SAĞLAM İSTİHBARATA RAĞMEN GÖZ GÖRE GÖRE GELEN KATLİAM

Reyhanlı patlamasına ilişkin her iki davanın da iddianamesinde dışarıdan iddialar ve söylentiler dışında savcıların sonradan belgelendirdiği istihbari bilgilere rağmen 11 Mayıs 2013 Cumartesi günü patlayıcı yüklü minibüslerden biri saat 13.21de Reyhanlı belediye binası yanında, diğer minibüs ise 4 dakika sonra  PTTnin önünde patlatıldı. Patlamalarda 5i çocuk 52 kişi hayatını kaybetti. 155 kişinin de yaralandığı patlamada 10u resmi kurumlara ait olmak üzere 144 araç, ev ve iş yeri hasar gördü.

TELEFONLA BİLGİ VERİLEBİLİRDİ

Patlamadan sonra MİTin ihbar belgesini gören Reyhanlı Eski Emniyet Müdürü Murat Bek, yargılandığı mahkemede hakkındaki suçlamaları kabul etmeyerek Bizim bu konulardaki tek iletişim aracımız EBYS değildir.
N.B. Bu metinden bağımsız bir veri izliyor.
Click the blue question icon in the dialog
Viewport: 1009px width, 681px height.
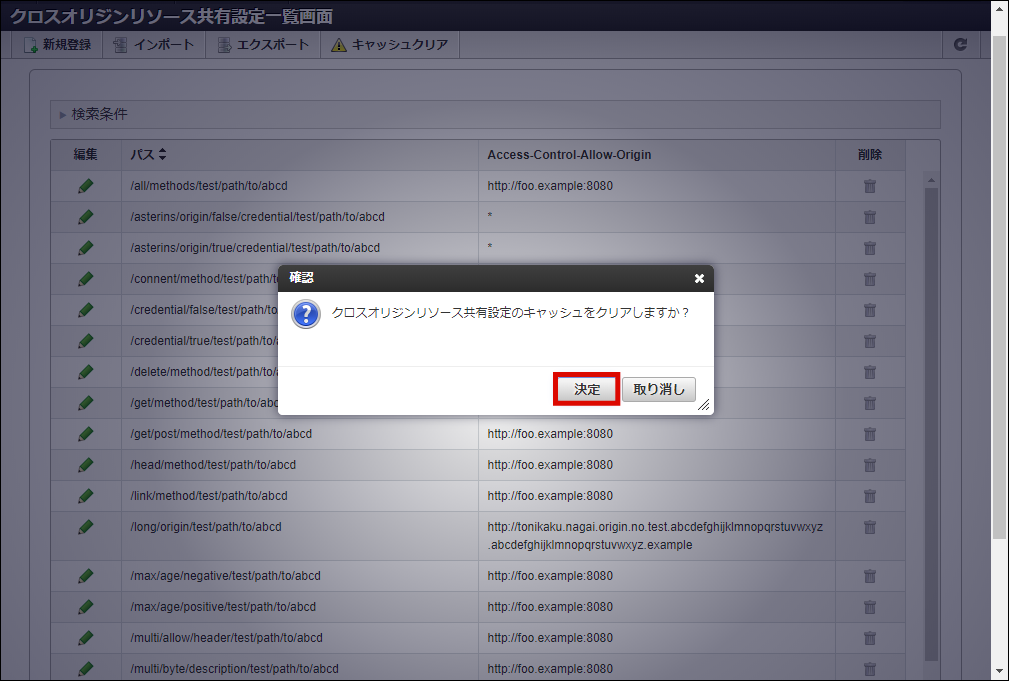(304, 313)
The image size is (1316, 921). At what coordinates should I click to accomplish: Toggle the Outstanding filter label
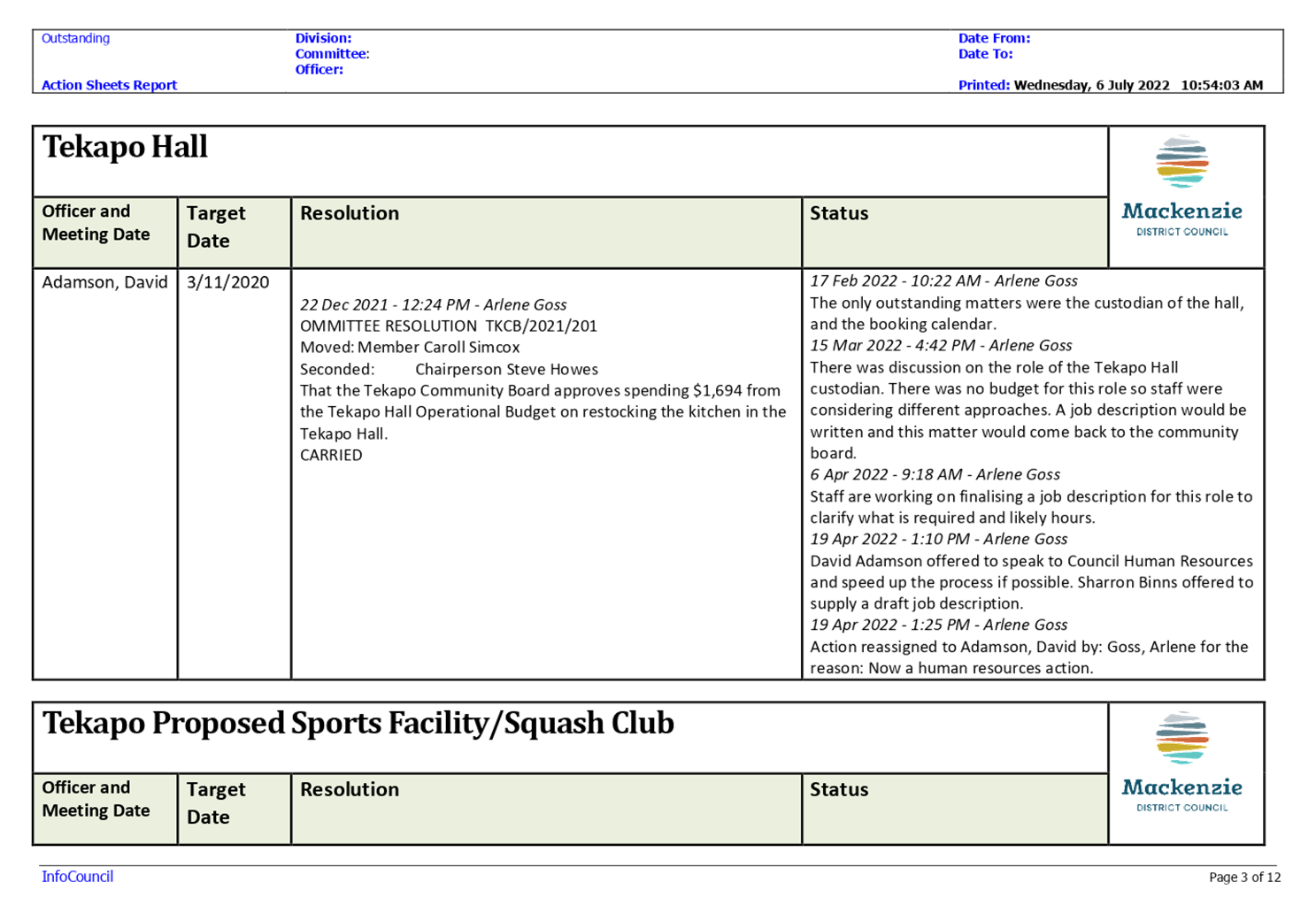coord(75,38)
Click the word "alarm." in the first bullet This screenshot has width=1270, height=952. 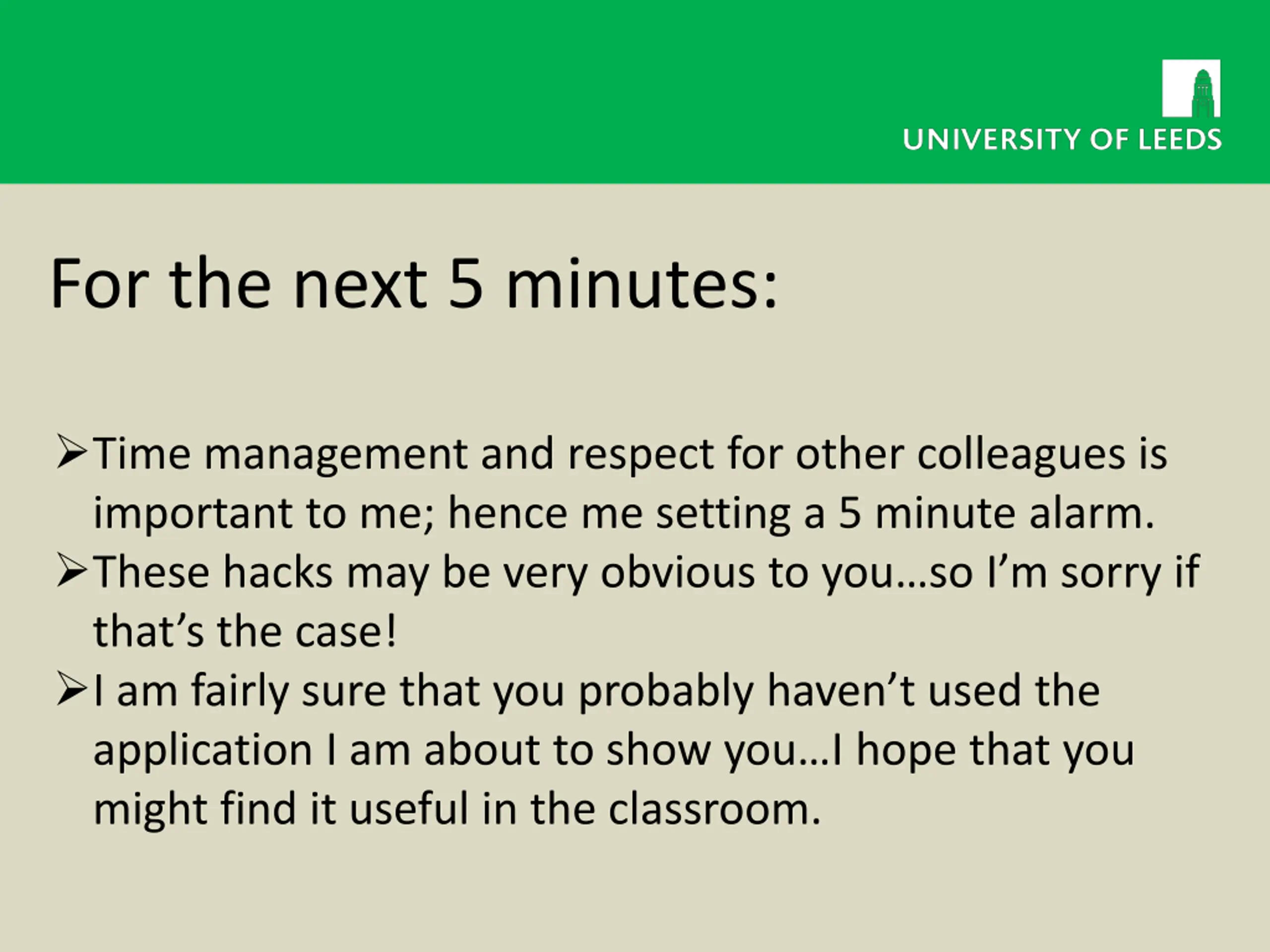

Mesai saati dışında aciliyeti olan günlü evraklar 24 saat esasına göre çalışan haber merkezine faks, telefon veya anons edilerek Önemli bir evrak var açın bakın diye bildirilir. Bunun üzerine de ilgili görevli gelir ve gereğini yapar. Ancak olayın olduğu dönemde bize bu şekilde herhangi bir bilgi, talimat herhangi bir iletişim kanalıyla gelmedi. Olayda herhangi bir ihmalim veya görevi kötüye kullanmam söz konusu değildir diye savunma yaptı.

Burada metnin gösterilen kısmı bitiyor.